今回は、4つのシンクタンク(農林中金総合研究所、富士通総研、第一生命経済研究所、みずほ総合研究所)の最近のレポートを取り上げ、2014年経済をどのように見通しているかを紹介していきます。
まず、取り上げたレポートがどのようなものかを簡単に紹介し、それぞれの内容を簡単に紹介していきます。概ね2014年経済について楽観的で、先にいけば行くほど不安視を持っている傾向がみられます。但し、シンクタンクの立場で考えると、楽観視・不安視の両方とも字面通りに受け取らず、冷静に解釈する必要性があります。
◉取り上げる2014年の経済関連レポート
本稿で取り上げるレポートは、
・「2014年の国内経済・金融展望」(農林中金総合研究所)
・「日本経済の先行きは短期楽観、長期悲観?」(富士通総研)
・「景気ウォッチャー調査(2013年12月) ~駆け込み需要期待で景況感は良好~」(第一生命経済研究所)

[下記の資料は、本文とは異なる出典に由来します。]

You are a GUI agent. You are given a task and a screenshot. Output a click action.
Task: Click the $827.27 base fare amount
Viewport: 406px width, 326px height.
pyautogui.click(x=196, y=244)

・「みずほ日本経済情報(2014年1月号)」(みずほ総合研究所)
の4つです。
いずれも2013年12月末から2014年1月中旬にかけて発表されたレポートで、2014年の日本経済の動向予測が中心にまとめられています。
本稿のタイトルでは「足並みが揃う各シンクタンク」と書いていますが、他のシンクタンクには例外もあると思われますし、同じシンクタンク内でも論者によって意見が異なる場合も当然あると思われますので、その点は注意してください。また、取り上げるレポートには研究所個人見解のものも含まれます。
◉農林中金総合研究所の見方
農林中金総合研究所の多田忠義は、
(1)エネルギーなど輸入品を主因とする物価上昇
(2)QE3縮小開始示唆による新興国からの資金引上げによるアジア諸国景気減速が外需減少
(3)設備投資の回復傾向
(4)中国経済の高成長維持
(5)欧州経済の底打ち
を踏まえ、2014年の日本経済は緩やかに回復していくという見方をしています。
一方で、消費税率引き上げによる景気減速がどの程度起こるかを不安材料にしており、景気悪化の長期化・物価上昇の鈍化が起こった場合は政府が追加緩和を検討するという見方をしています。
◉富士通総研の見方
富士通総研の早川英男は、アベノミクスにおける金融緩和が円安・株高を引き起こし、景気も回復傾向にあるが、円安・株高→景気回復ではなく、安倍政権誕生前から徐々に実質GDP・個人消費が回復しつつあった事を指摘しています。また、輸出や設備投資も増加傾向にあるものの、まだまだ低い水準で、輸出は震災前の水準に戻ったに過ぎない事も指摘しています。
2014年の経済は、今後はアベノミクス「第2の矢」として5兆円規模の大規模な公共事業が行われるので、少なくとも短期的には景気は上向きになり、消費税率引き上げの影響はそれほど大きくはないという見方をしています。
しかし、小泉政権と違い、長期金利を抑え込みながら財政支出を拡大するアベノミクスは、プライマリーバランスが赤字のまま推移するので、財政破綻リスクは相変わらず存在し、テールリスクとしては意識する必要があると指摘しています。